▸ WHAT IS EXPECTED:
Select every line below containing the word "agent".

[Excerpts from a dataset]
◇ ◇ ◇ ◇ ◇ ◇ ◇
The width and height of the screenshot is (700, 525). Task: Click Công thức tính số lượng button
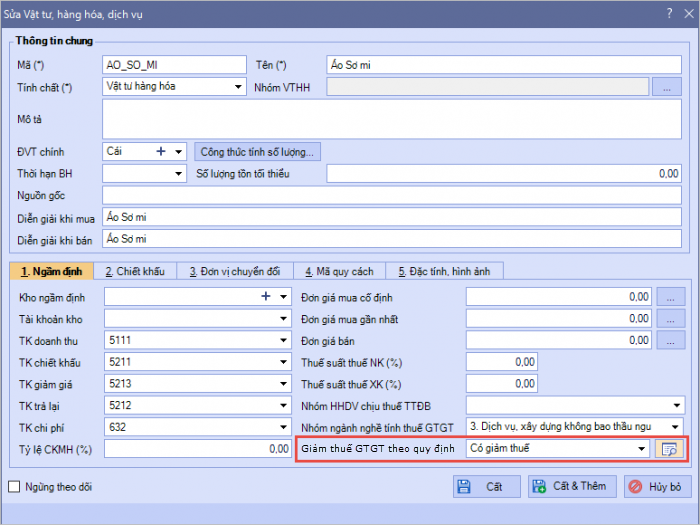coord(257,152)
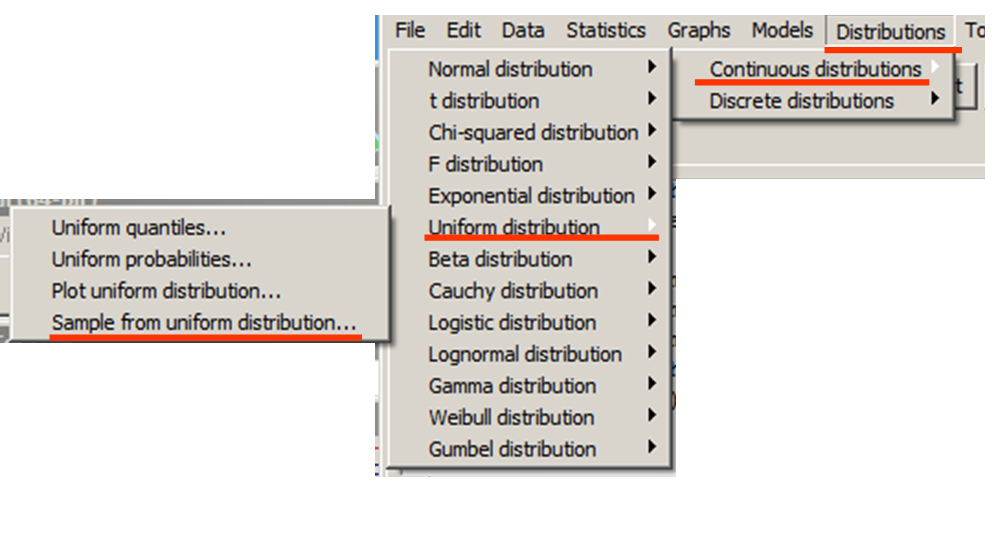Viewport: 1000px width, 542px height.
Task: Open the Edit menu
Action: pyautogui.click(x=463, y=30)
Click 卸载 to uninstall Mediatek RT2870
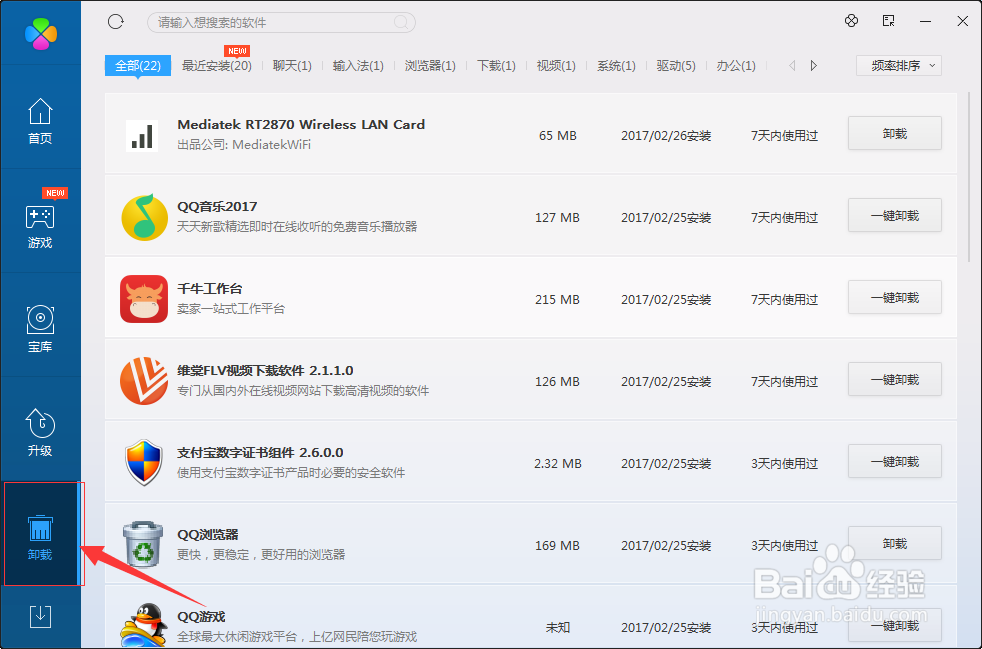 click(x=894, y=133)
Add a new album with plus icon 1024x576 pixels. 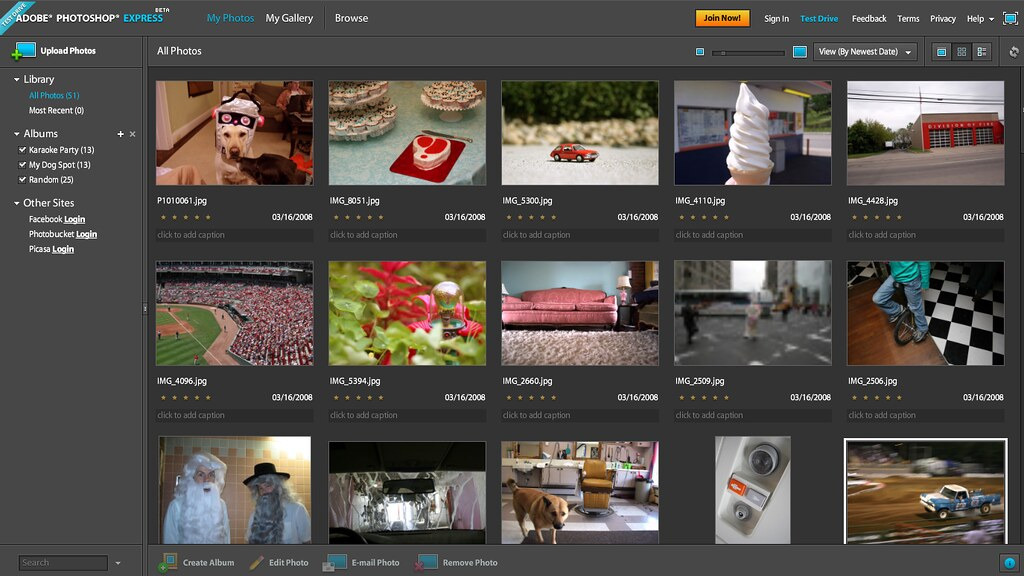coord(120,134)
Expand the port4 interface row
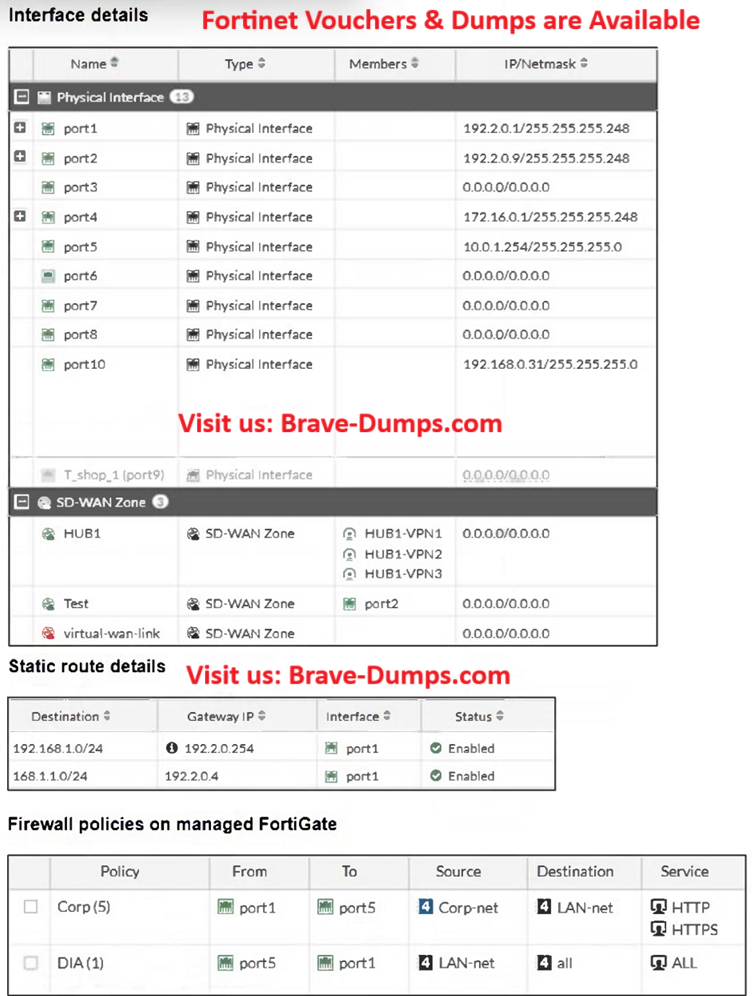 pos(20,217)
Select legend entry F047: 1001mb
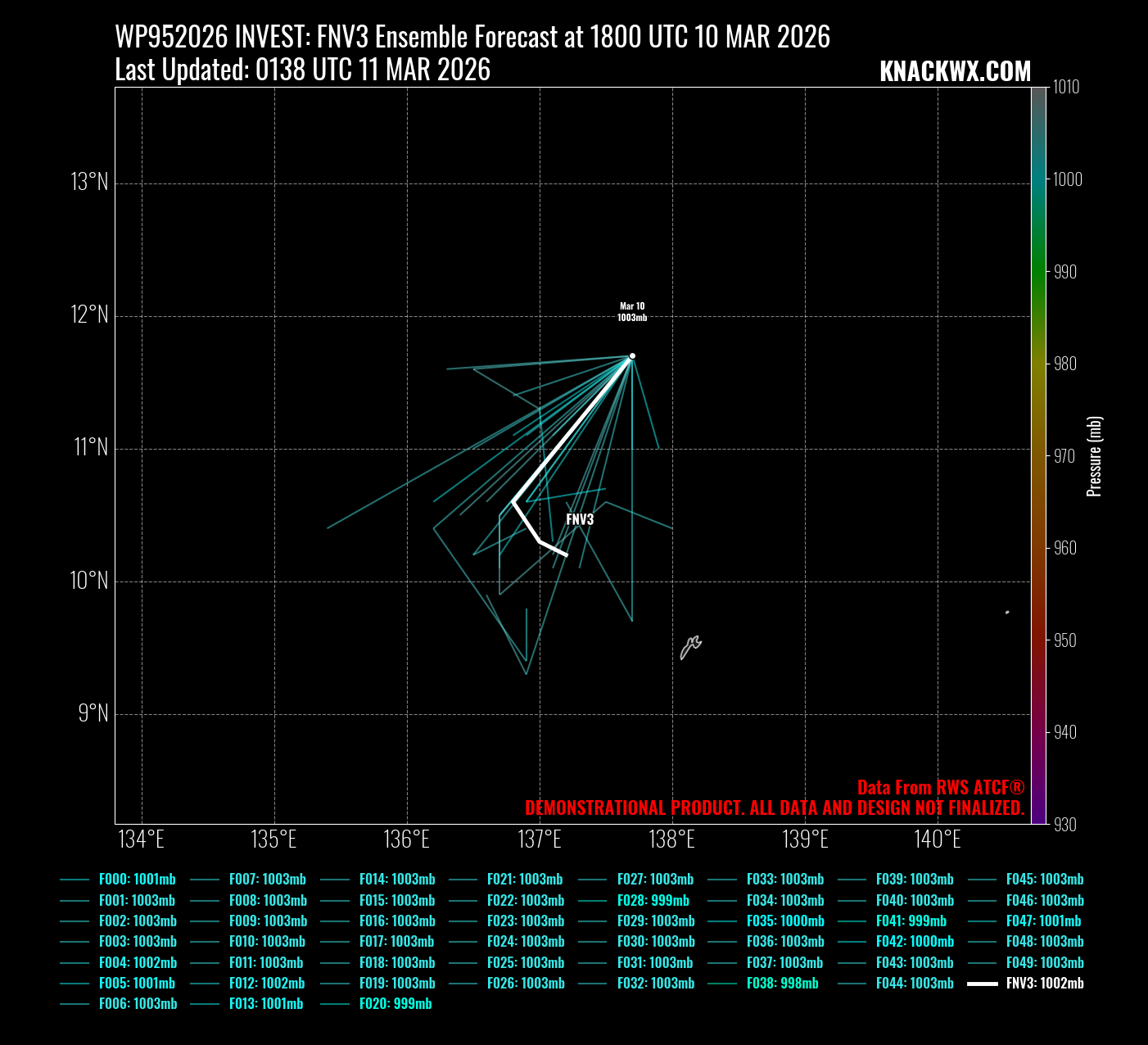 [1043, 921]
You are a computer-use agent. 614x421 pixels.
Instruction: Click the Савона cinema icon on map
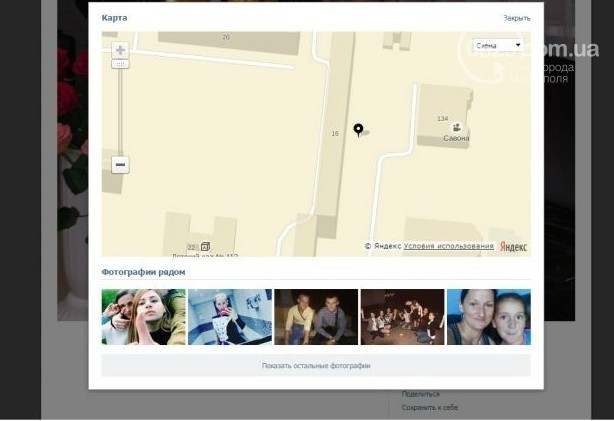pyautogui.click(x=457, y=127)
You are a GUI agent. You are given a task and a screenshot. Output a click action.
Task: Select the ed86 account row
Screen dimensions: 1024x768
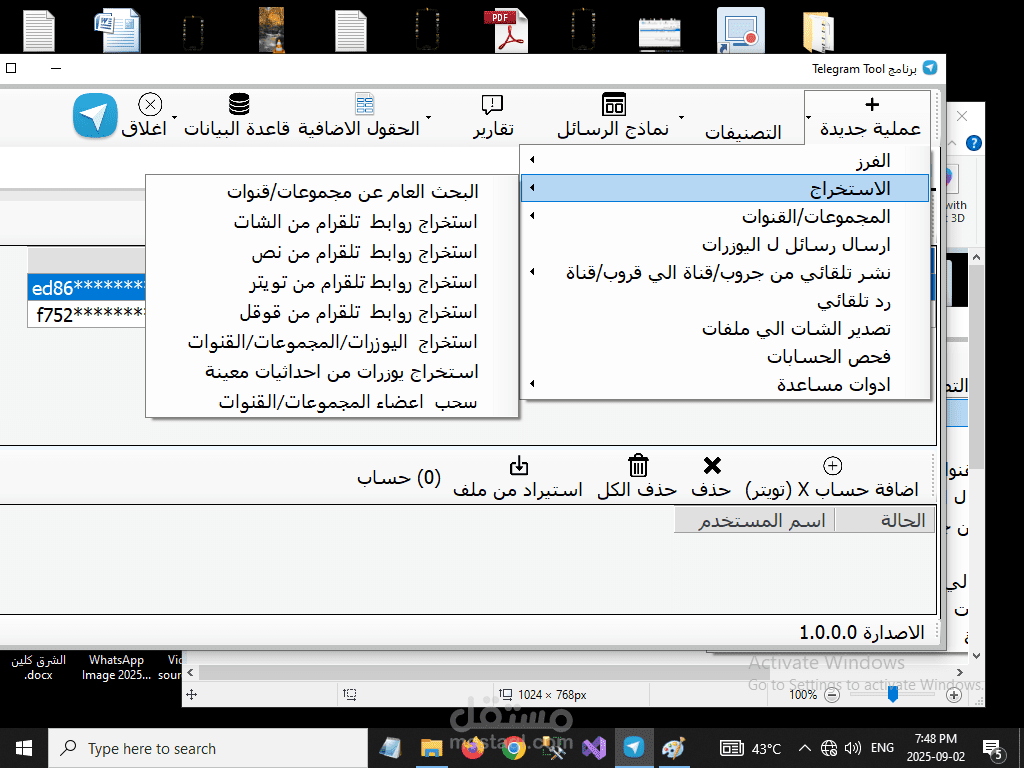pyautogui.click(x=87, y=287)
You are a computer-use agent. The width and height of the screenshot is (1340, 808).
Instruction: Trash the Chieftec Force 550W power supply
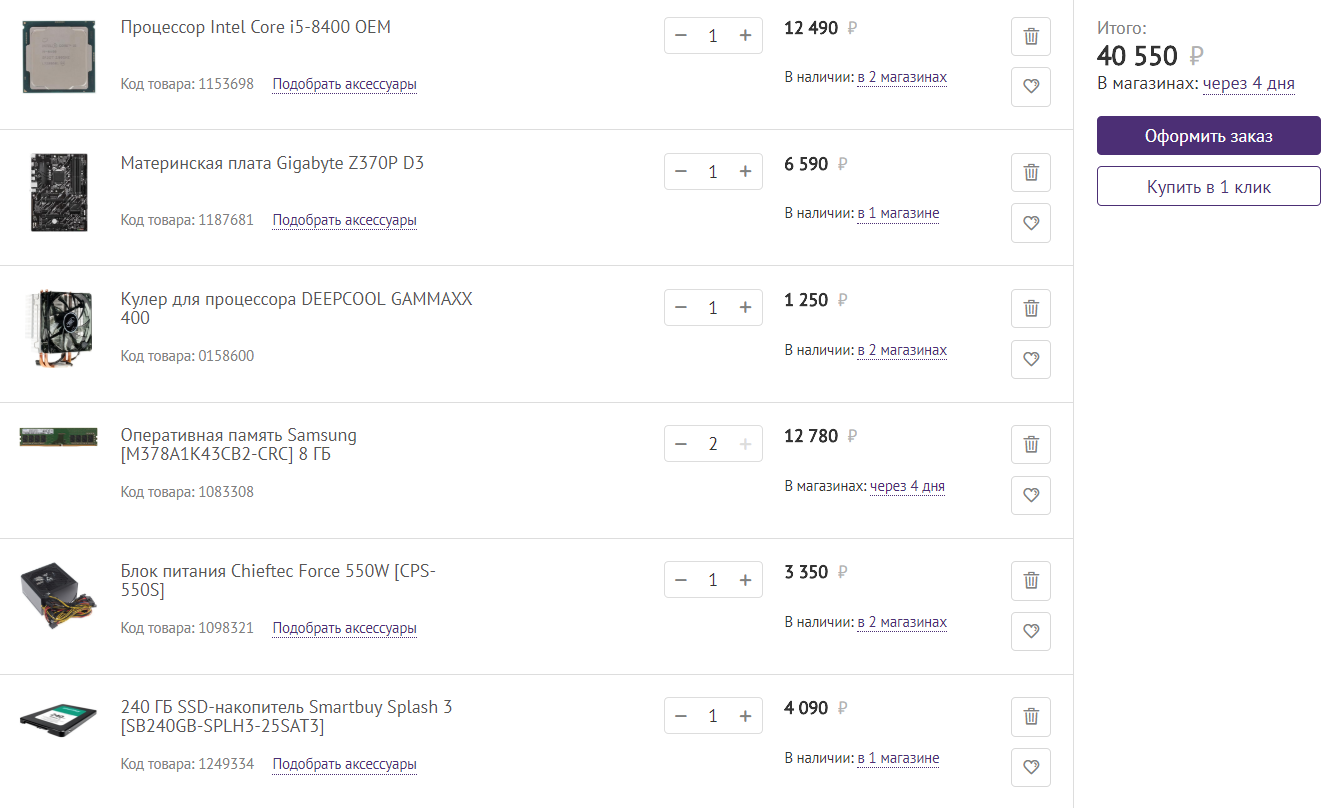[x=1031, y=580]
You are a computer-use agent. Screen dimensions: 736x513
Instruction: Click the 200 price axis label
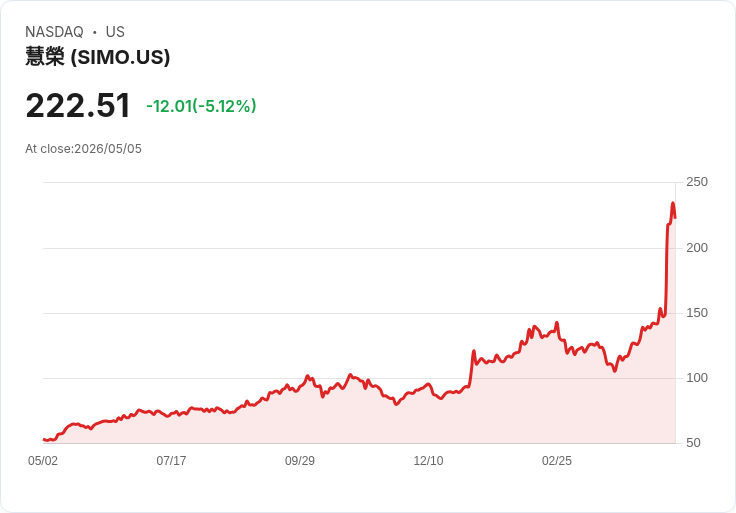(697, 247)
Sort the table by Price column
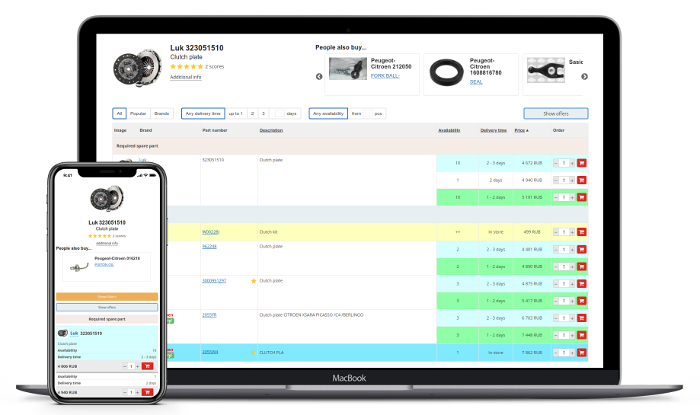 (x=520, y=130)
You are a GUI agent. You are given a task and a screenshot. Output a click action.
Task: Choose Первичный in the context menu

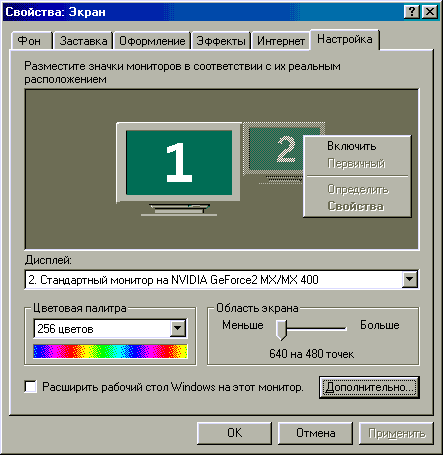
◇ ◇ ◇ ◇ ◇ ◇ ◇
▸ YOUR SOLUTION:
You are a computer-use agent. 614x421 pixels.
You are a GUI agent. You are given a task and a screenshot. Output a click action.
You are a computer-use agent. The width and height of the screenshot is (1340, 808).
You are a computer-use agent. Screen dimensions: 736x513
You are a GUI agent. You are given a task and a screenshot. Output a click action.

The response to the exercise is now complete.